The highlanders, under the Appin Stuarts banner, charge down onto Barrell's king's Own Regiment. The Jacobite rebellion led by Prince Charles Edward Stuart, came to a bloody end on a rain soaked Culloden moor South-East of Inverness.

The Duke of Cumberland had replaced General Hawley as commander of the Royal army after the defeat at Falkirk. Cumberland prepared his troops for the oncoming battle and in addition to practising volley firing the Redcoats adopted a new close-quarter fighting method with the bayonet. Rather than stabbing at the man in front each Redcoat was to stab at the man to his right, which was the vulnerable upraised sword arm of the highlanders.

The battle commenced around one o'clock with artillery fire from the Jacobite centre. The Royal cannons replied and raked the Highlanders with ball and lethal grape shot.

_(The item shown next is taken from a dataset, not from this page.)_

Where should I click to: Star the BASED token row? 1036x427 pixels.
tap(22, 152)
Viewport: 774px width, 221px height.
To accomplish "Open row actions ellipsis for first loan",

The order was finally given for the highlanders to charge and crowds of yelling clansmen running at top speed raced towards the Royal troops.

Many highlanders never reached the redcoats, being cut down by disciplined musketry, also the boggy moorland was an obstacle causing the highland charge to get crowded and obstructing the attack. Some highlanders managed to reach Barrell's and Munro's regiment and fierce hand to hand fighting took place. Many lost their lives and those that survived the charge whilst making their way back, were fired upon by the redcoats who were in position behind a wall.

Prince Charles, seeing all was lost, left the field and Scotland, never to return. The Jacobite cause was lost.